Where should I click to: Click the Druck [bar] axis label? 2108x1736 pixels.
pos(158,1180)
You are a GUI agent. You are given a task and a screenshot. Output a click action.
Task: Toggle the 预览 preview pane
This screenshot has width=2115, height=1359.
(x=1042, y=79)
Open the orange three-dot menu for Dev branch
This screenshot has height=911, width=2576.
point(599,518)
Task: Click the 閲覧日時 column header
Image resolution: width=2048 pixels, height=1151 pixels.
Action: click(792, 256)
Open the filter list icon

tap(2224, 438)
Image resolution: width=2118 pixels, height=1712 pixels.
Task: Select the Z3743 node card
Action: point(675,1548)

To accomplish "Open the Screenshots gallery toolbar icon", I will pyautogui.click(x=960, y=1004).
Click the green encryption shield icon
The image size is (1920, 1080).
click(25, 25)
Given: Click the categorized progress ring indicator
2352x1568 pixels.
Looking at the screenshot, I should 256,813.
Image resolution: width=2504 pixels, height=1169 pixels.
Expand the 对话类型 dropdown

* **INSTRUCTIONS TO FOLLOW**
Please make an exact copy of every record, leaving nothing out.

* **RESPONSE FOR THIS EXERCISE**
Where should I click to: Click the Druck [bar] axis label? 2108x1736 pixels.
pos(158,1180)
You are a GUI agent. You are given a task and a screenshot. Output a click action.
Task: Toggle the 预览 preview pane
This screenshot has width=2115, height=1359.
(x=1042, y=79)
Open the orange three-dot menu for Dev branch
This screenshot has height=911, width=2576.
point(599,518)
Task: Click the 閲覧日時 column header
Image resolution: width=2048 pixels, height=1151 pixels.
Action: click(792, 256)
Open the filter list icon

tap(2224, 438)
Image resolution: width=2118 pixels, height=1712 pixels.
Task: Select the Z3743 node card
Action: point(675,1548)

To accomplish "Open the Screenshots gallery toolbar icon", I will pyautogui.click(x=960, y=1004).
Click the green encryption shield icon
The image size is (1920, 1080).
click(25, 25)
Given: Click the categorized progress ring indicator
2352x1568 pixels.
Looking at the screenshot, I should 256,813.
Image resolution: width=2504 pixels, height=1169 pixels.
Expand the 对话类型 dropdown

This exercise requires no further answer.